DCHL spent 'Rs 5,000 crore in 15 months'; Corporate Affairs Minister Moily says 'looking into it'.

Worried over its exposure to T Venkattram Reddy’s Deccan Chronicle Holdings Limited (DCHL),a group of lenders has written to the Corporate Affairs Ministry that the Hyderabad-based listed media company,now on the verge of losing its control over IPL team Deccan Chargers,has allegedly squandered away about Rs 5,000 crore in just 15 months. This,according to the lenders,reflects not just alleged “gross mismanagement” but also “wrong and dishonourable intentions” of its promoters.

When contacted,Corporate Affairs Minister Veerappa Moily told The Indian Express,“We are seized of the matter. We are looking into it.”

“The estimated debt contracted by the promoters up to June 30,2012 is in excess of Rs 4,300 crore,” the lenders have noted. In fact,a senior private sector banker said that a group of lenders recently met at Axis Bank premises in Mumbai and tried to reconcile 40 bank accounts the company held with 28 different banks,but without any fruitful outcome. Several such joint meetings of lenders have been held over the last two months. But banks find themselves in a state of “complete helplessness”,said one of the lenders.

Several phone calls,text messages and mails to Venkattram Reddy for his response remained unanswered.

Over a dozen-and-a-half banks have lent amounts ranging from Rs 50 crore to Rs 500 crore to the Deccan Chronicle group,said a banker.

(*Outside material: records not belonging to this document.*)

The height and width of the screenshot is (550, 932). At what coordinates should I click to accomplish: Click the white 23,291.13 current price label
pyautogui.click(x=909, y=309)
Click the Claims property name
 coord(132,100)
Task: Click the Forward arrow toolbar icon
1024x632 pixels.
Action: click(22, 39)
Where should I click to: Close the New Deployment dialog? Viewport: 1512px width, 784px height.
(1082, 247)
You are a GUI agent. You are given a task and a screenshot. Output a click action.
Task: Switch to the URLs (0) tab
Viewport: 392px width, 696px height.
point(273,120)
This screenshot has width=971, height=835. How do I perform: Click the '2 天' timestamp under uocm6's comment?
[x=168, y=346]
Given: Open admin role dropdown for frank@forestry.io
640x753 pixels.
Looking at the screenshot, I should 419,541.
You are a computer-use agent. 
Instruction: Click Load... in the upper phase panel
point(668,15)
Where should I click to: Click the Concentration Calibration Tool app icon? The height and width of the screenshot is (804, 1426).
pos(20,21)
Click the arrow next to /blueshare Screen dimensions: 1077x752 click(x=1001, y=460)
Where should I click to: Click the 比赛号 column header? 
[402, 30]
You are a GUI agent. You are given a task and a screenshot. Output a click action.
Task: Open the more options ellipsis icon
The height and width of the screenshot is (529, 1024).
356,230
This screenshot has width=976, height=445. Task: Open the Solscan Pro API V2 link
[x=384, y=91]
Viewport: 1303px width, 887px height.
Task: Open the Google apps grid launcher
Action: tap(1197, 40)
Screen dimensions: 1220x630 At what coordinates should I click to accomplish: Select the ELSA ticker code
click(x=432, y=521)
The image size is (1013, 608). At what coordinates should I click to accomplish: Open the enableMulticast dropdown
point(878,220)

Much of this has been working capital loan,and bankers had little clue since DCHL enjoyed the highest short-term credit rating of A1+ till July 2,2012,by rating agency CARE.

Venkattram Reddy,whose father T Chandrasekhara Reddy was a staunch Congressman and Rajya Sabha member from 1981 till his death in 1993,took over as Chairman of DCHL when he was 31. He served the remaining two years of his father’s term as MP,but then alienated himself from politics when the Congress denied him Rajya Sabha re-nomination.

“He felt that his uncle,former union minister T Subbirami Reddy,should have helped him with the RS nomination. But Subbirami himself got nominated after which Venkattram Reddy distanced himself from politics,’’ said a source.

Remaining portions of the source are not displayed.